Progress seen in fixing Brazil oil spill
Incident is expected to increase scrutiny of Brazil's burgeoning oil industry.
Tue, Nov 15 2011 at 1:19 PM
OIL EVERYWHERE: A Brazilian oil platform. Brazil is seeking to tap its recently discovered oil reserves in an effort to become a major exporter. (Photo: Wikimedia Commons)
Chevron Corp. said on Tuesday that oil flow from an appraisal well drilled at its Frade field in Brazil appears to have ceased, the first sign of progress in efforts to contain an oil spill in the region.
Monitoring by the company also showed "a significant decrease" in the amount of oil observed leaking from a line of seeps on the ocean floor, the company said in a statement.
Cementing of the well, which is suspected to have been a cause for the oil leak, will be finished in coming days.
Oil seeps have created a "sheen" with a volume of 400 barrels to 650 barrels of oil on the ocean in the area, which lies 370 kilometers (230 miles) northeast of Rio de Janeiro.
The statement is the first signal by the company that actions taken to control the spill are yielding results.
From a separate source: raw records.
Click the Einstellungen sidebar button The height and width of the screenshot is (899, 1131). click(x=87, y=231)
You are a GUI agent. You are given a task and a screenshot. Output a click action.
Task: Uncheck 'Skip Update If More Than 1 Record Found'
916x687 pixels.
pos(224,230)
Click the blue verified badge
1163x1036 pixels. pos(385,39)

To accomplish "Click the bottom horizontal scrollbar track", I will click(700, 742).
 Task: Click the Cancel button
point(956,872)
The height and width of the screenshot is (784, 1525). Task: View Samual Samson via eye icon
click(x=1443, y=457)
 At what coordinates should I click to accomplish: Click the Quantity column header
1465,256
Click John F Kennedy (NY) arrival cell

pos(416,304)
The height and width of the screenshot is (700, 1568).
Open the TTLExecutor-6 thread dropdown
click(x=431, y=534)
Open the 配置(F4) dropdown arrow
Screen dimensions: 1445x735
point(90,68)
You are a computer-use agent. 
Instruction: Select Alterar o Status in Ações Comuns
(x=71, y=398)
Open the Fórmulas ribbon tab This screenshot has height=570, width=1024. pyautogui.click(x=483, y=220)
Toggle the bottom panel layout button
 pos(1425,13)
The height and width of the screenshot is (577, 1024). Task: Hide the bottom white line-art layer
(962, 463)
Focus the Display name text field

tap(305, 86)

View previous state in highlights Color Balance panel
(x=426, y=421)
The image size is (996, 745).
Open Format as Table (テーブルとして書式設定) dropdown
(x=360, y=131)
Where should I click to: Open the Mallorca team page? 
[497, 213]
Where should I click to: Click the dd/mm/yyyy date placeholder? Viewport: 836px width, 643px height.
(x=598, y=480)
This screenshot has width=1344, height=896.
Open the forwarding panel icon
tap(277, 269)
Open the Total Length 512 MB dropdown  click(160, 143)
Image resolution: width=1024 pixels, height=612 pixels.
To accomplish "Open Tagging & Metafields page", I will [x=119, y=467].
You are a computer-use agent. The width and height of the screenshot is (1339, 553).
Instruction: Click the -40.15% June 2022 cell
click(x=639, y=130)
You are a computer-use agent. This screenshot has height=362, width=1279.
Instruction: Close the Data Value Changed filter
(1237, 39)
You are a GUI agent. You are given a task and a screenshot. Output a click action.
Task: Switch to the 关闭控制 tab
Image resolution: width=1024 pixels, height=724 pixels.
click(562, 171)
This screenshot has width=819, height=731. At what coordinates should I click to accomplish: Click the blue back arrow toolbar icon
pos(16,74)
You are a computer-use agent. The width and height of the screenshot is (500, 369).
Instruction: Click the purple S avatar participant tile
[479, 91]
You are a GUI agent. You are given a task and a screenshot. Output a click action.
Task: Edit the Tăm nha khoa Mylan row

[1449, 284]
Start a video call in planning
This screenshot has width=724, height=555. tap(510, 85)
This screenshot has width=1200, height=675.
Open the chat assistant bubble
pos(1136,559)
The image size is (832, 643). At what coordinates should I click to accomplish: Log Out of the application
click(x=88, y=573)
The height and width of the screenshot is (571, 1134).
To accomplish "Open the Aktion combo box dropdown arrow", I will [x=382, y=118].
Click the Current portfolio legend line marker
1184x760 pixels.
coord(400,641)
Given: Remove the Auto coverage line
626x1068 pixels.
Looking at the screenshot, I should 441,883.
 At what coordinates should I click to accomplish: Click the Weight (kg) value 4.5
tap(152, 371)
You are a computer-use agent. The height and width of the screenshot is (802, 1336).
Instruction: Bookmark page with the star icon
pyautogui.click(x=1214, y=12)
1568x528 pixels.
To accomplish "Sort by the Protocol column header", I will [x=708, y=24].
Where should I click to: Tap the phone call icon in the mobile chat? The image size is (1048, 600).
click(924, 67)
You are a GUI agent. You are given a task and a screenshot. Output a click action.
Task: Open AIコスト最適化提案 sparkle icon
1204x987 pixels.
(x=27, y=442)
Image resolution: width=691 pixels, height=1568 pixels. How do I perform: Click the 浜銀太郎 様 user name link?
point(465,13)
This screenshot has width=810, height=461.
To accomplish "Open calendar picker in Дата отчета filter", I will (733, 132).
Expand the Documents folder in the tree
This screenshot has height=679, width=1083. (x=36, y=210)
Government officials began a probe and said that drilling likely increased pressure on the area where the well is located, leading to the leak.
The incident is likely to increase scrutiny of safety in Brazil's offshore operations as the Latin American country seeks to tap huge, newly found reserves and become a major oil exporter.
Analysts said it is too early to know whether the spill will slow Brazil's plans to develop ultra-deepwater fields in the prolific region known as the subsalt, which is believed to hold more than 50 billion barrels of oil.
The Frade field is located in the Campos Basin, which produces the vast majority of Brazil's oil, in water depths of 1,200 meters (3,800 feet). The company has said Frade is not part of the subsalt.
Last year's BP spill in the Gulf of Mexico spurred greater vigilance by regulatory authorities over Brazil's offshore operations, state oil company Petrobras has said.
New investments in the subsalt are on hold due to a political dispute over how to distribute royalties among states.